Os desafios no combate à pobreza menstrual no Brasil
Enviada em 09/04/2023
Frequentemente propagandas publicitárias vinculam a imagem do uso de absorventes de alguma marca à liberdade feminina durante os períodos menstruais. Todavia, uma questão importante é ignorada nos anúncios, a parcela da população que não tem acesso a tal item de higiene.
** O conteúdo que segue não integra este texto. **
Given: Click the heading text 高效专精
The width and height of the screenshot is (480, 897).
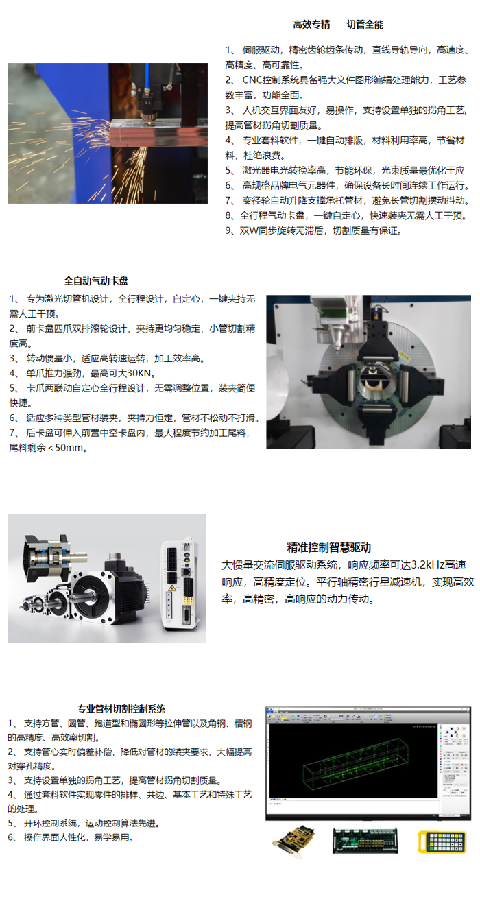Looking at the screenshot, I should click(x=312, y=25).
O preço dos absorventes faz com que muitas mulheres não façam seu uso, esse grupo é fortemente atingido pela pobreza menstrual. A questão nos revela uma dimensão de gênero relacionada à probreza, em que as necessidades desse público são ignoradas pelo poder público.
De modo inicial, é fundamental refletir acerca do aumento da população na linha da pobreza e como isso impacta não só no problema da fome, como também na ausência de acesso a absorventes pelo gênero feminino. De acordo com o Instituto Brasileiro de Geografia e Estatística (IBGE), cerca de 29% da população brasileiro vive na faixa da pobreza. Nesse sentido, as consequências são o aumento do número de mulheres que são afetadas pela pobreza menstrual. O preço elevado desse item de higiene somado ao cenário de falta de dinheiro contribui para que essas mulheres optem por priorizar a compra de alimentos em detrimento de absorventes, que, nesse contexto, se torna um item de luxo.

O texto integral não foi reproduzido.